Target position records:
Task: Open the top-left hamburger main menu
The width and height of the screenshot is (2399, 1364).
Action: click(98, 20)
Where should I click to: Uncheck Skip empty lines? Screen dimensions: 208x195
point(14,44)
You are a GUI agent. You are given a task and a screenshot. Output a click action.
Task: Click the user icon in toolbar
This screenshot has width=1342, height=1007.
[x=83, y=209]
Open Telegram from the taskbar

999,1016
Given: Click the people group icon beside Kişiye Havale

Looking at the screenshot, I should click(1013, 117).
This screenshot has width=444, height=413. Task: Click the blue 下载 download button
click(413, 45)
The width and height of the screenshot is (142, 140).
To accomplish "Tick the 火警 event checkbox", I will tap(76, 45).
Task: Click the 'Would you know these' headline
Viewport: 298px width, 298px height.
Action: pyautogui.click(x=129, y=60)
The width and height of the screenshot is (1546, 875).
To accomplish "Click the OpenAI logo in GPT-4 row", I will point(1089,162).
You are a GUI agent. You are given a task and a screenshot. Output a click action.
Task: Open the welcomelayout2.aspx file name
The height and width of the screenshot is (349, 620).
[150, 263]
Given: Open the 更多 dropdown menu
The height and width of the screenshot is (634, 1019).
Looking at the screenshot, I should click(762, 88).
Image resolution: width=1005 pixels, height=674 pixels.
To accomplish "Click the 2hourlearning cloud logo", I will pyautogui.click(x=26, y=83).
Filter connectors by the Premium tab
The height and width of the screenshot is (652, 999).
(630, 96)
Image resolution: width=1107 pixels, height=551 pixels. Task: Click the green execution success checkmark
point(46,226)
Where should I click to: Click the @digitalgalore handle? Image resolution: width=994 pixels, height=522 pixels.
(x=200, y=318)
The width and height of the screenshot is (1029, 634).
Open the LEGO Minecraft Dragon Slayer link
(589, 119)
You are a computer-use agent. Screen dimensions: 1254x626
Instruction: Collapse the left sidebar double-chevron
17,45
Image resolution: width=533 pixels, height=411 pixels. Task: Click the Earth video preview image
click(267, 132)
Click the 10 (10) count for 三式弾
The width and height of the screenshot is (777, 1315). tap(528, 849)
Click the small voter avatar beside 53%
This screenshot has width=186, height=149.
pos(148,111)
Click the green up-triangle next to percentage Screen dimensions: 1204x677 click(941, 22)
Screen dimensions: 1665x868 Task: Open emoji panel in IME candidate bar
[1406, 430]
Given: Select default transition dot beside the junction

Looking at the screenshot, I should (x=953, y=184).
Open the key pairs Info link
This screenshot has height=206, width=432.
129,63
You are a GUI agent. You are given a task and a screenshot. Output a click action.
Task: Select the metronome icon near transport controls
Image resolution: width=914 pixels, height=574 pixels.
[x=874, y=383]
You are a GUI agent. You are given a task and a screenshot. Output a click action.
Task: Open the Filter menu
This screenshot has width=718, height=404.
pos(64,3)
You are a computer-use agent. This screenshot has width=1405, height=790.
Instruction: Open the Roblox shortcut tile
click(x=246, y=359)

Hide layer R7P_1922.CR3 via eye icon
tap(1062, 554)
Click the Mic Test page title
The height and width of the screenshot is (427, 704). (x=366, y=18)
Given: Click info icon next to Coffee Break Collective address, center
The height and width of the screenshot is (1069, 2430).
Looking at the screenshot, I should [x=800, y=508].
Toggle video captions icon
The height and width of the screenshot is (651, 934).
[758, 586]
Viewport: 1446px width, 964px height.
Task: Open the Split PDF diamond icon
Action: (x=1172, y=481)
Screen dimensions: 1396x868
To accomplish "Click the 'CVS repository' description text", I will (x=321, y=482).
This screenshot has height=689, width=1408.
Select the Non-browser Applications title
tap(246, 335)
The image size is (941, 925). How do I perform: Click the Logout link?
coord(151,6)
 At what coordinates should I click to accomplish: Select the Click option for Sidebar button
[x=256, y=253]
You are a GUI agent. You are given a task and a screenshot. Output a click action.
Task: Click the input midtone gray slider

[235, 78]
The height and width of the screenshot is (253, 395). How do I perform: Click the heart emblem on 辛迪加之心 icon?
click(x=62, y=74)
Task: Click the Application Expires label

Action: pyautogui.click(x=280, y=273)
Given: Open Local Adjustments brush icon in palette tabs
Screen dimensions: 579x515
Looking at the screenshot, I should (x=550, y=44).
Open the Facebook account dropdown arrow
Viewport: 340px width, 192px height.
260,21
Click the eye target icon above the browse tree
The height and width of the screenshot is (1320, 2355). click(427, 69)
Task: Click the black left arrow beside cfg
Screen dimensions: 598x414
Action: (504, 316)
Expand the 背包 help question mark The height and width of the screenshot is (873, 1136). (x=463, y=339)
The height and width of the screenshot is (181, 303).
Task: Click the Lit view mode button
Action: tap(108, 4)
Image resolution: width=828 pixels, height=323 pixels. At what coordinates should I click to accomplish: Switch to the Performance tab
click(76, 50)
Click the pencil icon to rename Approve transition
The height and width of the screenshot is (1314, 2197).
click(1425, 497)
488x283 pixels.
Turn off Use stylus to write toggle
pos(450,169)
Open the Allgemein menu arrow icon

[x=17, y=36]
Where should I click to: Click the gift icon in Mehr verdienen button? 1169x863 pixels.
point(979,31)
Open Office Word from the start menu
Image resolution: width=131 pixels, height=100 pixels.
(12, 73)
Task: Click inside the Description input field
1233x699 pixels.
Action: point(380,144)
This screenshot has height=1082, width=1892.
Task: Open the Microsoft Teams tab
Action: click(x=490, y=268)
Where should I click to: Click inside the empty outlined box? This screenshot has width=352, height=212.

## Description of the task
Pull out every line from the items above and reproduce each one word for word.

## Result
Task: Open the top-left hamburger main menu
The width and height of the screenshot is (2399, 1364).
Action: click(98, 20)
Where should I click to: Uncheck Skip empty lines? Screen dimensions: 208x195
point(14,44)
You are a GUI agent. You are given a task and a screenshot. Output a click action.
Task: Click the user icon in toolbar
This screenshot has width=1342, height=1007.
[x=83, y=209]
Open Telegram from the taskbar

999,1016
Given: Click the people group icon beside Kişiye Havale

Looking at the screenshot, I should click(1013, 117).
This screenshot has width=444, height=413. Task: Click the blue 下载 download button
click(413, 45)
The width and height of the screenshot is (142, 140).
To accomplish "Tick the 火警 event checkbox", I will tap(76, 45).
Task: Click the 'Would you know these' headline
Viewport: 298px width, 298px height.
Action: pyautogui.click(x=129, y=60)
The width and height of the screenshot is (1546, 875).
To accomplish "Click the OpenAI logo in GPT-4 row", I will point(1089,162).
You are a GUI agent. You are given a task and a screenshot. Output a click action.
Task: Open the welcomelayout2.aspx file name
The height and width of the screenshot is (349, 620).
[150, 263]
Given: Open the 更多 dropdown menu
The height and width of the screenshot is (634, 1019).
Looking at the screenshot, I should click(762, 88).
Image resolution: width=1005 pixels, height=674 pixels.
To accomplish "Click the 2hourlearning cloud logo", I will pyautogui.click(x=26, y=83).
Filter connectors by the Premium tab
The height and width of the screenshot is (652, 999).
(630, 96)
Image resolution: width=1107 pixels, height=551 pixels. Task: Click the green execution success checkmark
point(46,226)
Where should I click to: Click the @digitalgalore handle? Image resolution: width=994 pixels, height=522 pixels.
(x=200, y=318)
The width and height of the screenshot is (1029, 634).
Open the LEGO Minecraft Dragon Slayer link
(589, 119)
You are a computer-use agent. Screen dimensions: 1254x626
Instruction: Collapse the left sidebar double-chevron
17,45
Image resolution: width=533 pixels, height=411 pixels. Task: Click the Earth video preview image
click(267, 132)
Click the 10 (10) count for 三式弾
The width and height of the screenshot is (777, 1315). tap(528, 849)
Click the small voter avatar beside 53%
This screenshot has width=186, height=149.
pos(148,111)
Click the green up-triangle next to percentage Screen dimensions: 1204x677 click(941, 22)
Screen dimensions: 1665x868 Task: Open emoji panel in IME candidate bar
[1406, 430]
Given: Select default transition dot beside the junction

Looking at the screenshot, I should (x=953, y=184).
Open the key pairs Info link
This screenshot has height=206, width=432.
129,63
You are a GUI agent. You are given a task and a screenshot. Output a click action.
Task: Select the metronome icon near transport controls
Image resolution: width=914 pixels, height=574 pixels.
[x=874, y=383]
You are a GUI agent. You are given a task and a screenshot. Output a click action.
Task: Open the Filter menu
This screenshot has width=718, height=404.
pos(64,3)
You are a computer-use agent. This screenshot has width=1405, height=790.
Instruction: Open the Roblox shortcut tile
click(x=246, y=359)

Hide layer R7P_1922.CR3 via eye icon
tap(1062, 554)
Click the Mic Test page title
The height and width of the screenshot is (427, 704). (x=366, y=18)
Given: Click info icon next to Coffee Break Collective address, center
The height and width of the screenshot is (1069, 2430).
Looking at the screenshot, I should [x=800, y=508].
Toggle video captions icon
The height and width of the screenshot is (651, 934).
[758, 586]
Viewport: 1446px width, 964px height.
Task: Open the Split PDF diamond icon
Action: (x=1172, y=481)
Screen dimensions: 1396x868
To accomplish "Click the 'CVS repository' description text", I will (x=321, y=482).
This screenshot has height=689, width=1408.
Select the Non-browser Applications title
tap(246, 335)
The image size is (941, 925). How do I perform: Click the Logout link?
coord(151,6)
 At what coordinates should I click to accomplish: Select the Click option for Sidebar button
[x=256, y=253]
You are a GUI agent. You are given a task and a screenshot. Output a click action.
Task: Click the input midtone gray slider

[235, 78]
The height and width of the screenshot is (253, 395). How do I perform: Click the heart emblem on 辛迪加之心 icon?
click(x=62, y=74)
Task: Click the Application Expires label

Action: pyautogui.click(x=280, y=273)
Given: Open Local Adjustments brush icon in palette tabs
Screen dimensions: 579x515
Looking at the screenshot, I should (x=550, y=44).
Open the Facebook account dropdown arrow
Viewport: 340px width, 192px height.
260,21
Click the eye target icon above the browse tree
The height and width of the screenshot is (1320, 2355). click(427, 69)
Task: Click the black left arrow beside cfg
Screen dimensions: 598x414
Action: (504, 316)
Expand the 背包 help question mark The height and width of the screenshot is (873, 1136). (x=463, y=339)
The height and width of the screenshot is (181, 303).
Task: Click the Lit view mode button
Action: tap(108, 4)
Image resolution: width=828 pixels, height=323 pixels. At what coordinates should I click to accomplish: Switch to the Performance tab
click(76, 50)
Click the pencil icon to rename Approve transition
The height and width of the screenshot is (1314, 2197).
click(1425, 497)
488x283 pixels.
Turn off Use stylus to write toggle
pos(450,169)
Open the Allgemein menu arrow icon

[x=17, y=36]
Where should I click to: Click the gift icon in Mehr verdienen button? 1169x863 pixels.
point(979,31)
Open Office Word from the start menu
Image resolution: width=131 pixels, height=100 pixels.
(12, 73)
Task: Click inside the Description input field
1233x699 pixels.
Action: point(380,144)
This screenshot has height=1082, width=1892.
Task: Open the Microsoft Teams tab
Action: click(x=490, y=268)
Where should I click to: Click inside the empty outlined box? This screenshot has width=352, height=212.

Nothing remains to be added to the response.